生物的基因组中，特别是高等生物的基因组中含有大量的重复序列，根据重复序列在基因组中的分布形式可将其分为串联重复序列（Tandem Repeats Sequence，TRS）和散布重复序列（Dispersed Repeats Sequence，DRS）^[19]。其中，串联重复序列是由相关的重复单位首尾相连、成串排列而成的。目前发现的串联重复序列主要有两类：一类是由功能基因组成的（如rRNA和组蛋白基因）；另一类是由无功能的序列组成的。根据重复序列的重复单位的长度，可将串联重复序列分为卫星DNA、微卫星DNA、小卫星DNA等。微卫星DNA（即SSR），其串联重复的核心序列为1～6bp，其中最常见是双核苷酸重复，即（CA)n和（TG)n每个微卫星DNA的核心序列结构相同，重复单位数目10～60个，其高度多态性主要来源于串联数目的不同^[20]。

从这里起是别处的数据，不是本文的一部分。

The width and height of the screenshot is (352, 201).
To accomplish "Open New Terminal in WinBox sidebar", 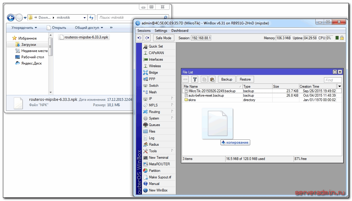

SSR标记的基本原理：根据微卫星序列两端互补序列设计引物，通过PCR反应扩增微卫星片段，由于核心序列串联重复数目不同，因而能够用PCR的方法扩增出不同长度的PCR产物，将产物进行凝胶电泳，根据分离片段的大小决定基因型并计算等位基因频率^[21]。在真核生物中，存在许多2～5bp简单重复序列，其两端的序列高度保守，可设计双引物进行PCR扩增，揭示其多态性。